Para restablecer la circulación, trabajaron en el lugar cuadrillas de vía y obra de General Güemes junto a personal de los talleres de Alta Córdoba, quienes utilizaron un guinche de gran porte para encarrilar la máquina. Finalmente, tras varias jornadas de trabajo, se logró despejar la vía y normalizar el servicio.
Una seguidilla de incidentes
Este episodio se suma a otros dos descarrilamientos registrados en la provincia en lo que va de 2026, lo que vuelve a poner en foco el estado de la infraestructura ferroviaria en medio de condiciones climáticas adversas.
El primero y más grave ocurrió a fines de febrero, cuando una formación de la Línea Belgrano se descarriló al cruzar un puente sobre el río Juramento, en cercanías de la estación Ceibalito. En ese caso, la crecida del río habría socavado la estructura del puente, generando un desnivel que provocó el accidente. Aunque varios vagones quedaron en una situación crítica, no se registraron víctimas.

El segundo hecho tuvo lugar el 14 de abril, alrededor de las 3 de la madrugada, en el sector del barrio de Villa Viveros.

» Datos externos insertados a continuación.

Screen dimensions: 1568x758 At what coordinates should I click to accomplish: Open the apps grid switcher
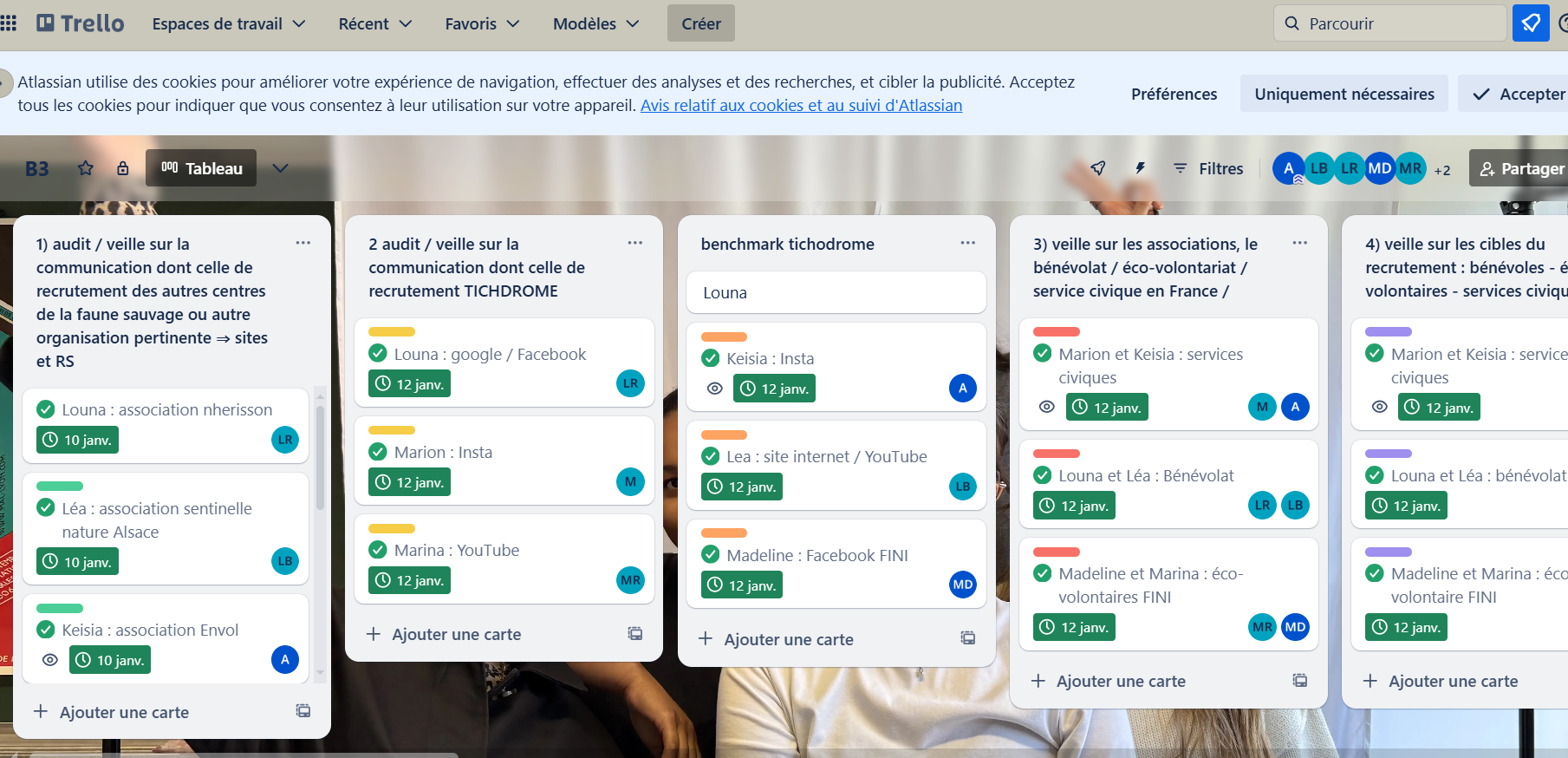coord(9,23)
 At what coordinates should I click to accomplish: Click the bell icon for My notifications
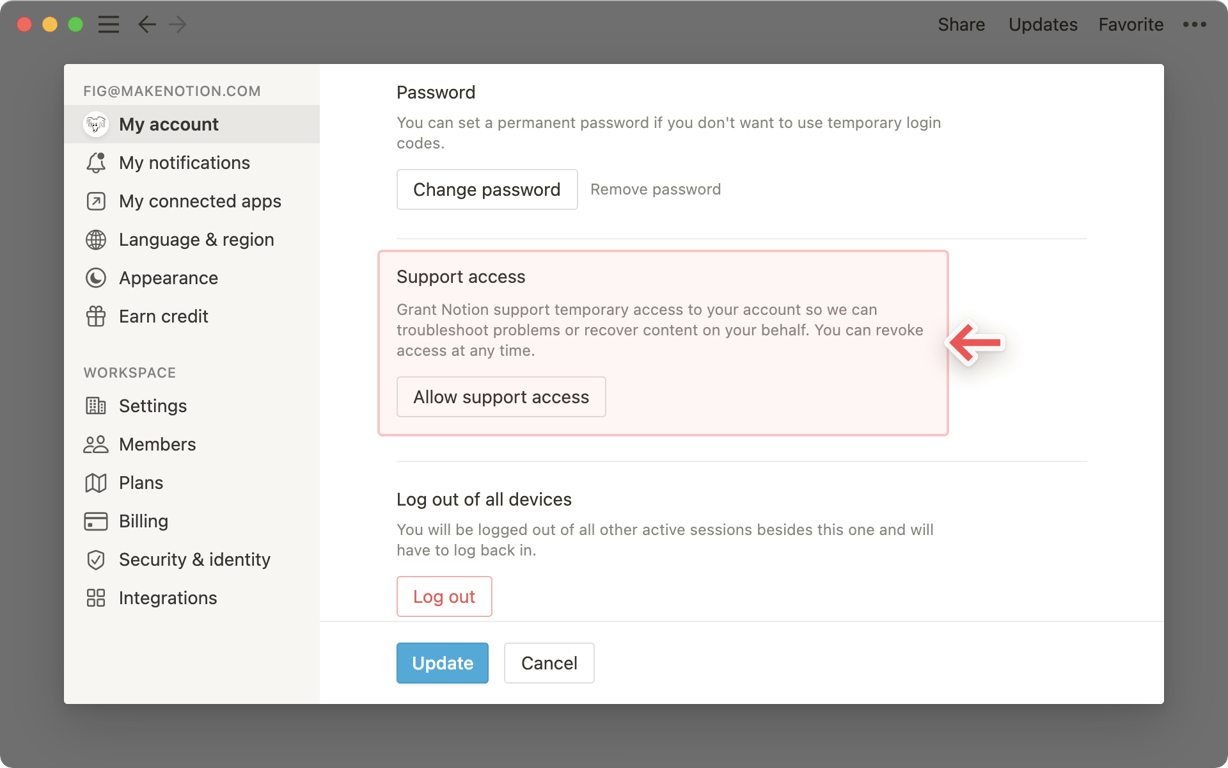96,163
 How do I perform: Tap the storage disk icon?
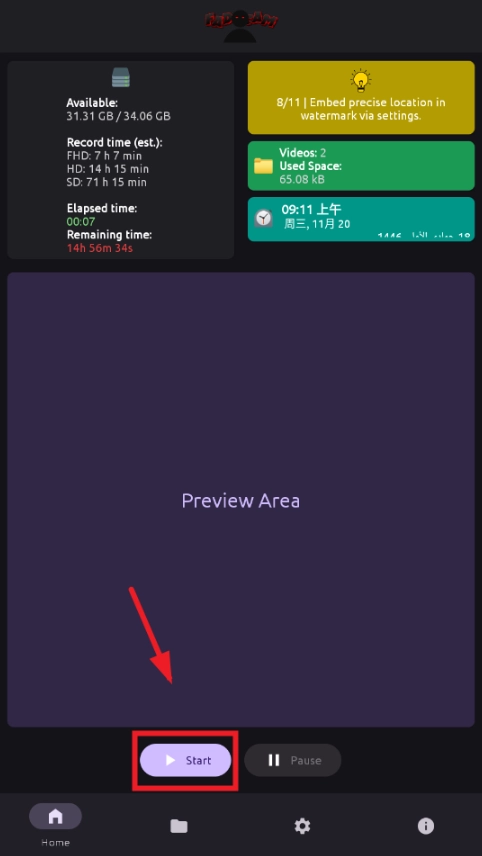[121, 78]
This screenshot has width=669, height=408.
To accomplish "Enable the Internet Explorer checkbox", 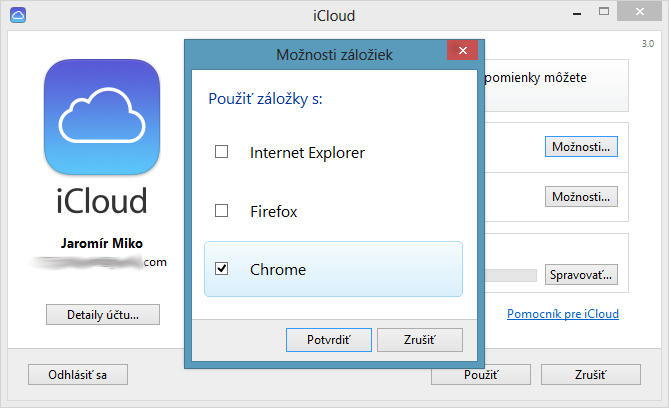I will [222, 153].
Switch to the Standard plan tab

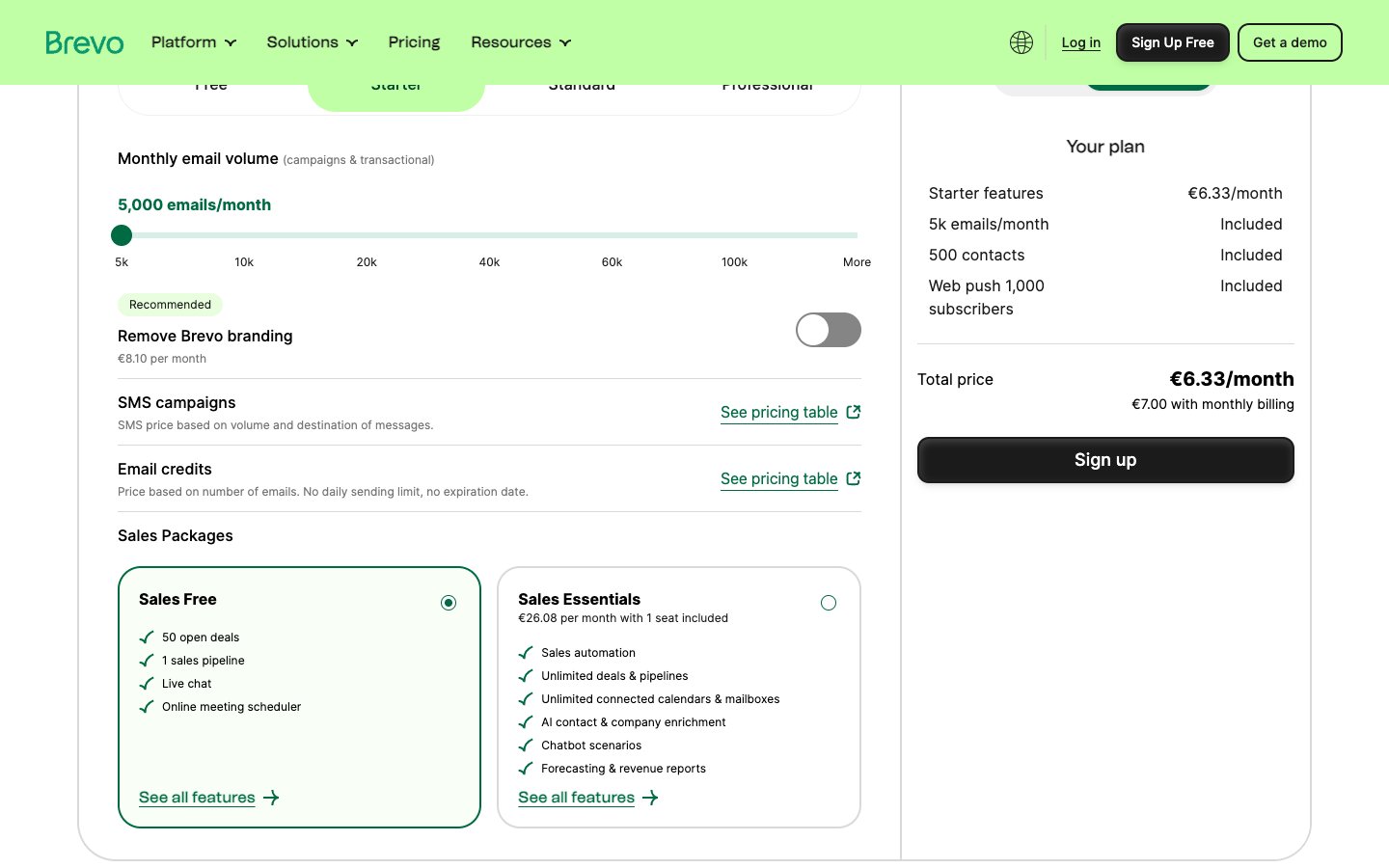[x=582, y=89]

Allí, un tren que se dirigía hacia Metán sufrió el descarrilamiento de algunos vagones, lo que motivó un operativo de emergencia para controlar la situación.
Con este nuevo incidente en Güemes, ya son tres los descarrilamientos en pocos meses en territorio salteño, en un contexto donde las lluvias y el estado de las vías aparecen como factores recurrentes en cada uno de los episodios.